We’ve been invited to a Baby Shower.

No, the expectant parents are not American, they are as English as can be and yet they are having this oddly-titled premature celebration in advance of the birth.

I’m not sure what I think about this transatlantic tradition which has wheedled its way onto British soil. Is it an alternative to a Christening, or in addition to?

My initial instincts were to consider the concept rather grasping and a rather diluted (and very un-British!) attempt to ask for presents for the not-yet born. However, knowing the family well, we know this is not the case and it appears to be a great excuse for a gathering of family and friends all of whom are eager to wish them well.

What are your thoughts about ‘showers’ in general, as I have recently heard of Bridal Showers over here as well? Are any of our friends in the USA able to enlighten us on the point of them?

Anyway, this is what I had already decided to make for the baby, Baby Shower or not; a simple,hard-wearing, easy-to-wash, granny square blanket in 20% wool.

img_4418

It’s pram-blanket sized, so only took a few evenings to whip up.

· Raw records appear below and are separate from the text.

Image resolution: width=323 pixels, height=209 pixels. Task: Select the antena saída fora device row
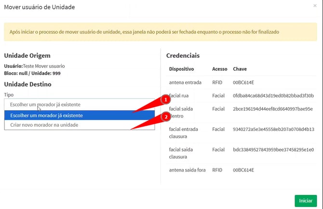click(188, 170)
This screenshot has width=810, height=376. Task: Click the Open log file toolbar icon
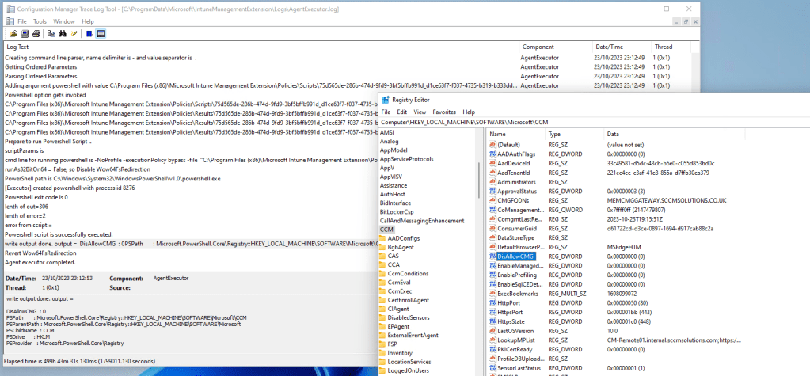click(x=13, y=34)
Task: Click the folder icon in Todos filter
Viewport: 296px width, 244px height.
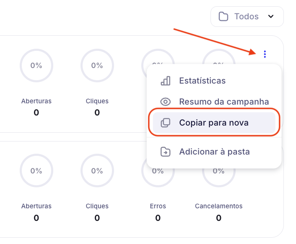Action: (x=223, y=17)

About a third of the way in, I thought it needed something to break up the pink, so added in some grey-beige matching yarn.

granny square baby blanket

A pom pom border livens it up a bit and makes the granny clusters a little less utilitarian-looking.

crochet pom pom border

crochet blanket pom pom border

When finished, it was crying out for a flower in the centre, but I didn’t want anything raised so searched for a flat version.

I came across this flower coaster pattern in a language I didn’t recognise but, as luck would have it, a chart was included and I was able to work solely from this.

crochet flower chart

Perfect – just what I was looking for!

crochet flower coaster

The crochet flower was simply stitched into the centre with matching yarn.

crochet flower

And that’s it – simple!

crochet granny square baby blanket

I hope she likes it and, yes – she is having a girl:)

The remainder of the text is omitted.